同じ青森では、隣藩の盛岡藩でもこの時期に同様の猪被害に悩まされていたことが、家老席の日記『雑書』に書かれている[5]。津軽地方では農業形態の違いもあって、獣害による大きな被害は無かったという[1]が、「東風」による冷害が原因で、大勢の餓死者が出る飢饉となっていた[6]。
背景
[編集]八戸の研究者・西村嘉によれば、猪の異常発生には以下の事情があったと述べている[注釈 3]。
当時の八戸藩では大豆の増産によって収入の増加を目指した。大豆は「定例大豆」という税として一定量が上納されたほか、残った大豆も「別段大豆」として藩に買い上げられ、その移出販売が藩財政を支えた。大豆の生産は主に焼畑農業によって行なわれたが、焼畑[注釈 4]をした土地は地味が衰えるため、数年間利用した後はいったん放棄され別の土地を耕作地とする[注釈 5]。焼畑の跡地には葛や蕨の植生が増えるが、それらが餌となって猪の繁殖を促した。繁殖しすぎて餌が不足しただけでなく、山野の新開発によって生息地が狭められた猪たちが食料を求めて人里にまで下りてきて、大豆や粟・稗などの畑作物を荒らすようになったと考えられている[1][7]。さらに、焼畑の跡に生い茂る藪は、猪にとって隠れ場であり安全な住処となった[8]。
また、天敵である狼の減少も猪の増加の一因となっていた。この地域で「オイヌ」と呼ばれていた狼は馬の天敵でもあり、八戸藩や盛岡藩では17世紀後期から18世紀初めにかけて藩日記にもその被害がたびたび記載されていた。元禄期には、これらの地方では狼退治に躍起になっており、狼を仕留めた者には褒美も与えられた[9]。

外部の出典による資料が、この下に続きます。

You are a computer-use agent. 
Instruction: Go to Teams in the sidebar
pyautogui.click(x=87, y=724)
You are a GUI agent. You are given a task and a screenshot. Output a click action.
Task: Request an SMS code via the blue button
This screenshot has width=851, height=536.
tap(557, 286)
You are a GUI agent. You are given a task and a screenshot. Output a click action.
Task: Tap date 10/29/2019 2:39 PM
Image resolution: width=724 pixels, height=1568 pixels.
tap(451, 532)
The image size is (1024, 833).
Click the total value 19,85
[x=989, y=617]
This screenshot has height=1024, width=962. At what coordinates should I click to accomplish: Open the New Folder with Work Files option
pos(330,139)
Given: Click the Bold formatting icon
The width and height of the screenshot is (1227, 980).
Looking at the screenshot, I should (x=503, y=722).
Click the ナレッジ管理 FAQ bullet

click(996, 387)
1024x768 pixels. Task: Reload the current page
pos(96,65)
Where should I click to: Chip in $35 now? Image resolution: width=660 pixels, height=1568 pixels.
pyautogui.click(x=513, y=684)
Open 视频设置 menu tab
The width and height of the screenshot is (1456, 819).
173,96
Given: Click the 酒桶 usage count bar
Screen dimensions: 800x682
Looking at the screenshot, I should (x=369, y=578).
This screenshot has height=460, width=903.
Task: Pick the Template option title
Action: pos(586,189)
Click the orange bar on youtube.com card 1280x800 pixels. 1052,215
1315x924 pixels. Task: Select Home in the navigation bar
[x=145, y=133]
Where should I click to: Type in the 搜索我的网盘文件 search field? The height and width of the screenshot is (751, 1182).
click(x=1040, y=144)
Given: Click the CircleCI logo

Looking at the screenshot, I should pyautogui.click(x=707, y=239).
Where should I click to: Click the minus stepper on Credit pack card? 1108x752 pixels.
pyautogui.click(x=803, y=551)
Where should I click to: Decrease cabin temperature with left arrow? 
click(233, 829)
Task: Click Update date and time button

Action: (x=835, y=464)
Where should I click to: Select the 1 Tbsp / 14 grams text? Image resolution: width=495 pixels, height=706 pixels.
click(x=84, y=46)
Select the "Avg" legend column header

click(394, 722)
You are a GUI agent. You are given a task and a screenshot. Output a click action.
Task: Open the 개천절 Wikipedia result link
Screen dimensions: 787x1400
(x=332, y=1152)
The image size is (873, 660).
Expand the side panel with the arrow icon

飢饉の原因が西村の主張するように大豆栽培のための焼畑が大きな要因であったという説は否定しないが、その背景には気象条件や動物そのものの繁殖サイクルといった自然界での動勢も大きくかかわっていたという研究もなされている[10]。
猪の増加
[編集]延享3年(1746年)ごろから猪による獣害が目立ってきていたが、寛延2年になると異常増殖した猪に田畑を食い荒らされた。この年は夏の間も寒冷な気候が続き暖かな日和は稀であった。そのため畑作では粟や稗の収穫減が予測されていた[11]。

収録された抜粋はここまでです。